DIRECTIONS:
• a. In the passage on restoring fertility in infertile mice through germ cell transplantation, what was the testis weight of the white Sl mutant (Sl/Sl^d) male?
• b. Extend the passage on restoring fertility in infertile mice through germ cell transplantation, picking up after its final sentence.

GIVEN PASSAGE:
Transplantation of male germ line stem cells restores fertility in infertile mice

Abstract

Azoospermia or oligozoospermia due to disruption of spermatogenesis are common causes of human male infertility. We used the technique of spermatogonial transplantation in two infertile mouse strains, Steel (Sl) and dominant white spotting (W), to determine if stem cells from an infertile male were capable of generating spermatogenesis. Transplantation of germ cells from infertile Sl/Sld mutant male mice to infertile W/Wv or Wv/W54 mutant male mice restored fertility to the recipient mice. Thus, transplantation of spermatogonial stem cells from an infertile donor to a permissive testicular environment can restore fertility and result in progeny with the genetic makeup of the infertile donor male.

Fig. 1

Steel factor (Kit ligand)–Kit receptor interaction in the mouse testis, with phenotypes and testis sizes of mice. a, Black wild-type C57BL/6 male; testis weight, 107 mg. In wild-type mice, Sertoli cells (S) express both the soluble and the membrane-bound form of Steel factor. Functional Kit receptor dimers on the germ cells (G) interact with the soluble and membrane-bound form of Steel factor. Signal transduction then occurs by autophosphorylation-induced interaction with target proteins. b, White Sl mutant (Sl/Sl^d) male; testis weight, 14 mg. In Sl/Sl^d mice, Sertoli cells do not express the membrane-bound form of Steel factor because the Sl mutation deletes the entire gene, and the Sl^d mutation deletes the transmembrane and intracellular domains. Therefore, only the soluble form of Steel factor is produced to interact with Kit receptors on germ cells. Binding of the soluble form is not sufficient for normal germ cell differentiation. c, White Kit mutant (W/W^v) male; testis weight, 15 mg. In W/W^v mice, Sertoli cells express both the soluble and the membrane bound form of Steel factor. However, the W mutation is a 78-amino-acid deletion that includes the transmembrane domain, and the W^v mutation results in a defective receptor on the germ cell because of a point mutation in the tyrosine kinase domain. Therefore, neither the bound nor the soluble form of Steel factor can effectively influence germ cells. Scale bars (insets) represent 1 mm.

MATERIAL PROVIDED:
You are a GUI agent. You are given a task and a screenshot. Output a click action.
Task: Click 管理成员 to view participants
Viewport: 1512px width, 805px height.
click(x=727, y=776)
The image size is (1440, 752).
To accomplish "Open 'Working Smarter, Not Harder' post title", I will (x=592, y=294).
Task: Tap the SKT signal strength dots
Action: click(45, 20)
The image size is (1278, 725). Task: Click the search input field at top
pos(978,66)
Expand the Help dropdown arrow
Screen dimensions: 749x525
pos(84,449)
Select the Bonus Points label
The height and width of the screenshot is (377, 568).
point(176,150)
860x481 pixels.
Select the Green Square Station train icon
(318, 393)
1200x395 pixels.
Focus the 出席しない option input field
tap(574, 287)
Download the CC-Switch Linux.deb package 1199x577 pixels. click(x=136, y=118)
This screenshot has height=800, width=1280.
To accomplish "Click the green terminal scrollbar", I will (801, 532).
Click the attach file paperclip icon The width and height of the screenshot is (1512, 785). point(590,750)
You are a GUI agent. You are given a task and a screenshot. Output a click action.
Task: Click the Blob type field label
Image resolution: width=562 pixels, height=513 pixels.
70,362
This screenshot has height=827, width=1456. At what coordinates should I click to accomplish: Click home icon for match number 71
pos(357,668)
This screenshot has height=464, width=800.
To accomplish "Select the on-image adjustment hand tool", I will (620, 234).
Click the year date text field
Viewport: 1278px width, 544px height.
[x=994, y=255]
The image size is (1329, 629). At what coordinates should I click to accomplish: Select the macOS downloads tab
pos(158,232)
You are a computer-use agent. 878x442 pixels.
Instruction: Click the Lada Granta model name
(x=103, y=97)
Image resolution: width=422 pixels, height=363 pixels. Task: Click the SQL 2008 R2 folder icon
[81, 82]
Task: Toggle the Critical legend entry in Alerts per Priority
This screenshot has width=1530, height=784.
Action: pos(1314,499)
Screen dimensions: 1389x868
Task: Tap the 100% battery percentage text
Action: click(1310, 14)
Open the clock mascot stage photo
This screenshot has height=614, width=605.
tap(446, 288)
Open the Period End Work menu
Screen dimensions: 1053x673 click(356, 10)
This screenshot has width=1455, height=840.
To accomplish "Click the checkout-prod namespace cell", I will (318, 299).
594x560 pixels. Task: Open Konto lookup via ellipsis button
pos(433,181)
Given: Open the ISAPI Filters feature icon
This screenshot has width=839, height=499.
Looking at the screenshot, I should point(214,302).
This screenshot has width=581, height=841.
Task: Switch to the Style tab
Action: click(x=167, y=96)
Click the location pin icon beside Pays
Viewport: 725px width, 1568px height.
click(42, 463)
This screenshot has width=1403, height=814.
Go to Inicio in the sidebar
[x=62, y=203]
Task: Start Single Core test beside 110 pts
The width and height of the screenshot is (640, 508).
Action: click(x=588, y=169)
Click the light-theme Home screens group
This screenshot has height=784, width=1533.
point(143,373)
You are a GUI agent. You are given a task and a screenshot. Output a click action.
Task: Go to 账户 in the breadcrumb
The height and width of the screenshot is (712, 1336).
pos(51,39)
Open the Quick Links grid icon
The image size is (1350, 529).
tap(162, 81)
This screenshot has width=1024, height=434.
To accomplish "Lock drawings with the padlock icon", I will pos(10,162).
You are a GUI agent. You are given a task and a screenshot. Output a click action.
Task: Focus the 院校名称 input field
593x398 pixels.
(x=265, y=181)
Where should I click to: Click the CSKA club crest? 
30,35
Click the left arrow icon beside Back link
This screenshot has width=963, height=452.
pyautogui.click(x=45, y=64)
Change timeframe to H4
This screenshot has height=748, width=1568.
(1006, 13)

RESULTS:
• a. 14 mg

• b.
Fig. 2

Microscopic appearance of seminiferous tubules of W/W^v recipient mouse testes after transplantation of Sl/Sl^d germ cells. a, Wild-type C57BL/6 male with normal spermatogenesis. b, W/W^v male (recipient strain). Spermatogenesis is absent; seminiferous tubules contain almost exclusively Sertoli cells. c and d, Sl/Sl^d male (donor strain). Spermatogenesis is absent, but a few germ cells are present on the basement membrane (arrows, d). e and f, W/W^v recipient male (number 1807) 107 d after transplantation of germ cells from Sl/Sl^d donor. Spermatogenesis occurs in most seminiferous tubules. g and h, W/W^v recipient male (number 1805) 365 days after transplantation of germ cells from Sl/Sl^d donor. Spermatogenesis occurs in most seminiferous tubules. Hematoxylin and eosin stain. Scale bars represent 50 μm (a–c and g), 20 μm (d and h), 200 μm (e) and 100 μm (f).

Fig. 3

Pedigree and Southern blot analysis of seven weanling mice from the mating of a white (open symbol) W/W^v recipient male mouse (number 1803) to a black (filled symbols) wild-type (+/+, C57BL/6) female mouse. Both the Sl and Sl^d haplotype of the donor germ cells were transmitted to male and female progeny of the recipient, indicating that both alleles present in donor cells were segregated during meiosis to individual spermatozoa. Left and right margins, molecular size markers: The wild-type locus produces bands at 4.3 and 13 kb, the Sl locus produces no bands, and the Sl^d locus produces bands at 4.3 and 7 kb (ref. 10).